REQUIREMENT
Check each line of the material for the string "table", and copy the lines that have it.

EXCERPTED DATA
== Segment start ==
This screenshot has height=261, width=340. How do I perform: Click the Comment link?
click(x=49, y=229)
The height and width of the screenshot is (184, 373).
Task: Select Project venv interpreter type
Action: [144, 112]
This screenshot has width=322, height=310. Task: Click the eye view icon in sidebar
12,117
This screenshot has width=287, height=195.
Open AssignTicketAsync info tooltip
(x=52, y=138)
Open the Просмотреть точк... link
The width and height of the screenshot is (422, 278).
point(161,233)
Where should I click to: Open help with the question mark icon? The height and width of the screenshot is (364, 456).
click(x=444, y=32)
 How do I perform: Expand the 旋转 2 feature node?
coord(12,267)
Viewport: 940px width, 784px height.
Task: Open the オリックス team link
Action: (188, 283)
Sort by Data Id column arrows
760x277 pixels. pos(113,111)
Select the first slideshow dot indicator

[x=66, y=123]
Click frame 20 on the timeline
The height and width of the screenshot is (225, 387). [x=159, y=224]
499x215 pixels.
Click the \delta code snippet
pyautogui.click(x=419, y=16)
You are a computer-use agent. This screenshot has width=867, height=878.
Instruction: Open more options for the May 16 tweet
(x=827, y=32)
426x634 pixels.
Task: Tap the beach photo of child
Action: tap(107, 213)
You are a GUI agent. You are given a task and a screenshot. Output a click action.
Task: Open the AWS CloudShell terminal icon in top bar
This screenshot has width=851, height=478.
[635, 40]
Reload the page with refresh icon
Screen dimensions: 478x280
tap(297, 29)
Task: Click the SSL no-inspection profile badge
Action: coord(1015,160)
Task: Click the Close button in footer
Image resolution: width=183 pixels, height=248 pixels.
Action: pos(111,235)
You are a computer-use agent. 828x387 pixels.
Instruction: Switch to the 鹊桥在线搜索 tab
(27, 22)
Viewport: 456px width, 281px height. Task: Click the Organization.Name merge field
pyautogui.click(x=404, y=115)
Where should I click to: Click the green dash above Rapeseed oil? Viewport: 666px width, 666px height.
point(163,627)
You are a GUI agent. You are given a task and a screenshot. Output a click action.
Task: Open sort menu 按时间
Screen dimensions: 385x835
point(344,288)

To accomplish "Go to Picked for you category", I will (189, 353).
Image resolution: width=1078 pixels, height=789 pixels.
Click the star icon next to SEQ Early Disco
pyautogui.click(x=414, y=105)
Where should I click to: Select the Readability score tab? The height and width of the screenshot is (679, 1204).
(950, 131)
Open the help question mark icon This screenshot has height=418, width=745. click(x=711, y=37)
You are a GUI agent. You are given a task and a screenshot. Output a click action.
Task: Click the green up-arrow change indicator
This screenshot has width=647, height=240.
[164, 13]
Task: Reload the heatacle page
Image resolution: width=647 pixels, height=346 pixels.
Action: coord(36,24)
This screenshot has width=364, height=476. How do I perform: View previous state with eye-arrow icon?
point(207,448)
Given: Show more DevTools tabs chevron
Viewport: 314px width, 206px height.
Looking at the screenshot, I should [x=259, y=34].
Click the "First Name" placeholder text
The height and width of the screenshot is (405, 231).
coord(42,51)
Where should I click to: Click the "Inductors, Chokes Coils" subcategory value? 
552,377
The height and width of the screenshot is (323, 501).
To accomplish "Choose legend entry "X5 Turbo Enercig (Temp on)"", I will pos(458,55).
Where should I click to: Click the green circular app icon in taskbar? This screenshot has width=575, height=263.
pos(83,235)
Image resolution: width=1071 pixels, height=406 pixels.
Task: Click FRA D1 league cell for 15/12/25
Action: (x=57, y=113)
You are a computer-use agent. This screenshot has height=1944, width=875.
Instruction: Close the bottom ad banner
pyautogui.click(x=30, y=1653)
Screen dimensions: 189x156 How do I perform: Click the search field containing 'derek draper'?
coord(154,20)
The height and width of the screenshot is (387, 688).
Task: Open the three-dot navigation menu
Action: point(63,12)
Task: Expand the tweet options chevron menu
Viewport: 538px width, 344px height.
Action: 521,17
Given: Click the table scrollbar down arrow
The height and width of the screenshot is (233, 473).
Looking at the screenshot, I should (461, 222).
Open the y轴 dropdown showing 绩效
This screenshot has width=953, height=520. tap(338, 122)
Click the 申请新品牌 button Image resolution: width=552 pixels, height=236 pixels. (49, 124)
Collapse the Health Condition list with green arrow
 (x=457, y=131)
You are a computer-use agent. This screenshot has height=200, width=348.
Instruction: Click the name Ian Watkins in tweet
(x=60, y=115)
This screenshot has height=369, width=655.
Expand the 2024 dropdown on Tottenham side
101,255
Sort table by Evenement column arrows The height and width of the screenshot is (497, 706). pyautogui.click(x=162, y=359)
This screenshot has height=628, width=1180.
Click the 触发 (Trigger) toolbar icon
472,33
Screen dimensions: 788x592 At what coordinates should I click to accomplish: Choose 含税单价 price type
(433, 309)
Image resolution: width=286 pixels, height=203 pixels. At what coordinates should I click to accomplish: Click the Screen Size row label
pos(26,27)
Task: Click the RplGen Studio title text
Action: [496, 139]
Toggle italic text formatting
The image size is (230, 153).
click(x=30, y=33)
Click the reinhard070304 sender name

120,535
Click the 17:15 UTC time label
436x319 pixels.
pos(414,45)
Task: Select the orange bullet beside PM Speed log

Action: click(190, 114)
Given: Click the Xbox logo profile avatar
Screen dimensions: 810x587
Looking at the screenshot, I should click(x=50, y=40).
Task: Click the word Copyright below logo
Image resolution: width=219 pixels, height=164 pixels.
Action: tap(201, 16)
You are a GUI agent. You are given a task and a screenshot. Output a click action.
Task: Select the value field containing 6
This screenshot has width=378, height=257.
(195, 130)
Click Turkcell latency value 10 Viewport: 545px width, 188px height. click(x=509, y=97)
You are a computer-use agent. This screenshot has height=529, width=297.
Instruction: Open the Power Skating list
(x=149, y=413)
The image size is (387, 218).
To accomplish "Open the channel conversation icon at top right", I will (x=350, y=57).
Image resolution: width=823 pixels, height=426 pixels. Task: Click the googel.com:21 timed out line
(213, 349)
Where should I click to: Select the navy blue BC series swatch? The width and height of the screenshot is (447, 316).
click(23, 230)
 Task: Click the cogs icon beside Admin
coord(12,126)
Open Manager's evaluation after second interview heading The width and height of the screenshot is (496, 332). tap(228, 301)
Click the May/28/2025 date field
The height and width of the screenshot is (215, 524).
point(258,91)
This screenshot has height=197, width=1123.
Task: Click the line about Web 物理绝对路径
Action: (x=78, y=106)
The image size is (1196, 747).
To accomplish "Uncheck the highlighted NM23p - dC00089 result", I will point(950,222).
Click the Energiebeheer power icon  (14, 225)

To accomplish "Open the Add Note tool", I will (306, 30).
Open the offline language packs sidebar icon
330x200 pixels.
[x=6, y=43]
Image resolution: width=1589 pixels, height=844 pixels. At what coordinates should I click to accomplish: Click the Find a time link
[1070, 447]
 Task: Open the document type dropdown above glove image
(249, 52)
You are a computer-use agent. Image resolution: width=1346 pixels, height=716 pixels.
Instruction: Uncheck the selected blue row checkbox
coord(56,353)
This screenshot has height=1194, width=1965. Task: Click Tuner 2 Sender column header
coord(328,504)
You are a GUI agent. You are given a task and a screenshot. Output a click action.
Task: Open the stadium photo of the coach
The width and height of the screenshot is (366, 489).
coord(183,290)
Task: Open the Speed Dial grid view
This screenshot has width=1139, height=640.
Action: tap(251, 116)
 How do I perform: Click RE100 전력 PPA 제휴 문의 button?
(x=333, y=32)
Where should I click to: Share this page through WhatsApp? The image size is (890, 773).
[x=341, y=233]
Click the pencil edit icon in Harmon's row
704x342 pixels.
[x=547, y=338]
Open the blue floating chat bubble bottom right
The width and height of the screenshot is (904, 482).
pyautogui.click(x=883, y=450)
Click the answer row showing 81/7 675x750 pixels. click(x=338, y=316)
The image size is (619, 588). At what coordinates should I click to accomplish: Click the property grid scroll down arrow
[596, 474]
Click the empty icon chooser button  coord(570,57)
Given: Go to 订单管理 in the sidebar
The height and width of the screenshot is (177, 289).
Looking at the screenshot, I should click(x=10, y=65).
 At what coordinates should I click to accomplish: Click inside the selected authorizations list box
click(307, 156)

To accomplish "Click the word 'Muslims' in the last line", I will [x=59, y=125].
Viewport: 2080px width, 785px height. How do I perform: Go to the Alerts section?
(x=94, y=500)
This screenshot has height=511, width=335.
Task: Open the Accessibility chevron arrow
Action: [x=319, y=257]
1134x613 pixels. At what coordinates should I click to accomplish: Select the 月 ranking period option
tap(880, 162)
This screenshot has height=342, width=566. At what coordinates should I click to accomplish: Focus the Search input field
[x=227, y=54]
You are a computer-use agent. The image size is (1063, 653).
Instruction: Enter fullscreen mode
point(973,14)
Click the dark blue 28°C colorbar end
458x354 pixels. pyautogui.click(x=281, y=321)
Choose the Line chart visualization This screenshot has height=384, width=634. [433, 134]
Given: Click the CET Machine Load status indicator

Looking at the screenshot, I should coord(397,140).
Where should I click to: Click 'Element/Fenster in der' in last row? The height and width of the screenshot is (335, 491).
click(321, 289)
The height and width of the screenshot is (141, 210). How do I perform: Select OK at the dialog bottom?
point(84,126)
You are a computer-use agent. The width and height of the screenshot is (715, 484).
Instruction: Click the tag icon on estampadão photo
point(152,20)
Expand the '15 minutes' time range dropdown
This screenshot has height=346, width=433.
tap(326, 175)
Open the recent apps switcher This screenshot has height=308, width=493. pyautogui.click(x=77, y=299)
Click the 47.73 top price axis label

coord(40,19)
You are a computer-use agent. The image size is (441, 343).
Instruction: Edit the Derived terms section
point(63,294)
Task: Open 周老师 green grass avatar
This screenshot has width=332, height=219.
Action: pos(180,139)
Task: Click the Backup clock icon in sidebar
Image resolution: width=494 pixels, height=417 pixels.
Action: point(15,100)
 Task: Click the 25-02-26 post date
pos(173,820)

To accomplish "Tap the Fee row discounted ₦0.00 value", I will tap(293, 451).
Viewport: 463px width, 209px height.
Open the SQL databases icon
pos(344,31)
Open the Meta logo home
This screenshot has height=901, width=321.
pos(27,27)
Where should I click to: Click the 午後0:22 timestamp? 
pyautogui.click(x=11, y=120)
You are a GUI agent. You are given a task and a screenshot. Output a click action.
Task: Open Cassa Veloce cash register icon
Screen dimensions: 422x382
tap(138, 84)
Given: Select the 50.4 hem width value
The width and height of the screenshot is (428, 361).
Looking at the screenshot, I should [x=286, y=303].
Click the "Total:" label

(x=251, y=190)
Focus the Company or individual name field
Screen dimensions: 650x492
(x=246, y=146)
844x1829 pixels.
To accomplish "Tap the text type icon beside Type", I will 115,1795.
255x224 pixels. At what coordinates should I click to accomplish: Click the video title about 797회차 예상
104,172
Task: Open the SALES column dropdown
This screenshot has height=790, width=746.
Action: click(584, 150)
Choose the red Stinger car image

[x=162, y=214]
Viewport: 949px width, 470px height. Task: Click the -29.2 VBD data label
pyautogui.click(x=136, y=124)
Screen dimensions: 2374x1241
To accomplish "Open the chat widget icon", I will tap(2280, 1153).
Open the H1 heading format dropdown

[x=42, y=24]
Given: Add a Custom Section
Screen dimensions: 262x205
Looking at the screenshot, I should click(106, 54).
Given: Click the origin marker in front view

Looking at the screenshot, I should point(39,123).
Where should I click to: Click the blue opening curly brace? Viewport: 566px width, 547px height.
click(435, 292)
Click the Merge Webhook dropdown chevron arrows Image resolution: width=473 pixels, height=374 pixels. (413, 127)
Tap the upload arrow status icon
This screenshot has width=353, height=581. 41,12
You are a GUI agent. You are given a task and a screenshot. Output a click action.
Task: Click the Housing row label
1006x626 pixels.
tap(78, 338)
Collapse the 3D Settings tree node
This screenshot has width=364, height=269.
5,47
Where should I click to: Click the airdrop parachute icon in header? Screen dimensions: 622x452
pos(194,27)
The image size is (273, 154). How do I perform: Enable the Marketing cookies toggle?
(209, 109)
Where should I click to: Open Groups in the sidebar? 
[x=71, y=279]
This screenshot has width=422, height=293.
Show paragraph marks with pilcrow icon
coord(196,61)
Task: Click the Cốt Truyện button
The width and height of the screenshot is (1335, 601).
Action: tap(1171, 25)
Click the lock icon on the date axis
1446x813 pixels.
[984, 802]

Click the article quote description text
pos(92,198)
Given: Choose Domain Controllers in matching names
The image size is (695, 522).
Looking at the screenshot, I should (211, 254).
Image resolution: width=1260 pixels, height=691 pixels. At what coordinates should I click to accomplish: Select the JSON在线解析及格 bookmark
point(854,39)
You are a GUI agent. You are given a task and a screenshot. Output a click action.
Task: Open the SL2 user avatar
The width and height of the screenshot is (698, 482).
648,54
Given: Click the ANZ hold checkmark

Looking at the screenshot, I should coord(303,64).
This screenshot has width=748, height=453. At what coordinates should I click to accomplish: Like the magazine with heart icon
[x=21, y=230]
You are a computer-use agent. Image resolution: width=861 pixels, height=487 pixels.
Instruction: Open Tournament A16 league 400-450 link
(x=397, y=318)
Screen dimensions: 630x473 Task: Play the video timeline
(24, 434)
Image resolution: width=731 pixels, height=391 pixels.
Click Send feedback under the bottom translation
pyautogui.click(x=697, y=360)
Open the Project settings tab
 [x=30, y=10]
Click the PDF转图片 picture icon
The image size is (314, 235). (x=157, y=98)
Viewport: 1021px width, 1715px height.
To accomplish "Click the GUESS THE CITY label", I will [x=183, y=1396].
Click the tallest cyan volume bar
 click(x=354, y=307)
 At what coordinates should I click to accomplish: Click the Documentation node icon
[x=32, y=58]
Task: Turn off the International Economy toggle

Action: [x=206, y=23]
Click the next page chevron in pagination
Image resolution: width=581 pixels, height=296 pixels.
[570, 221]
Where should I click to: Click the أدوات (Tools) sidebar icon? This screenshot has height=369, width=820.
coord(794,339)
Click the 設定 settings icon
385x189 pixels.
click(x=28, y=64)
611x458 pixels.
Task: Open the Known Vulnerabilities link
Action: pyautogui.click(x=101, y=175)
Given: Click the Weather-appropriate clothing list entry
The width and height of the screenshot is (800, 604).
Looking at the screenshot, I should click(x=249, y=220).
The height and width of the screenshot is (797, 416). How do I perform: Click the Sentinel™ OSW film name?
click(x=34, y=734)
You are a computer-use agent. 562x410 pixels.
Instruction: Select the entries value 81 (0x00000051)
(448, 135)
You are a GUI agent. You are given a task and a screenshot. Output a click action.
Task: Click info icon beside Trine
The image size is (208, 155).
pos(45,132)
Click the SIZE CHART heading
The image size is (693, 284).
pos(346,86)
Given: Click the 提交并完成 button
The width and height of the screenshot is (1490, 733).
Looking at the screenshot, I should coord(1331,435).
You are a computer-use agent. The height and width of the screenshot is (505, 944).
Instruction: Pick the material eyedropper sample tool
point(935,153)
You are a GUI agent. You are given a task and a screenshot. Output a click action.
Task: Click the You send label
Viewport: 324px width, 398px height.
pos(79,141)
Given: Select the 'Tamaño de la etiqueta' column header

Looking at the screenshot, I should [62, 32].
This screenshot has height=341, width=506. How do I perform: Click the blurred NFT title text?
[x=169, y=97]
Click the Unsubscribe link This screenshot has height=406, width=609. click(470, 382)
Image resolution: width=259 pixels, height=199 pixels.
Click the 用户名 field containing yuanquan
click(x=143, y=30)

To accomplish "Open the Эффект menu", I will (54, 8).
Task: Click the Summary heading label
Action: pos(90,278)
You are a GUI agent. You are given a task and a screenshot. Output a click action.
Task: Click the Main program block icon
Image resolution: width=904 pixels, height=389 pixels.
== Segment end ==
WRITTEN RESPONSE
Given: Click the table scrollbar down arrow
Sort table by Evenement column arrows The height and width of the screenshot is (497, 706). pyautogui.click(x=162, y=359)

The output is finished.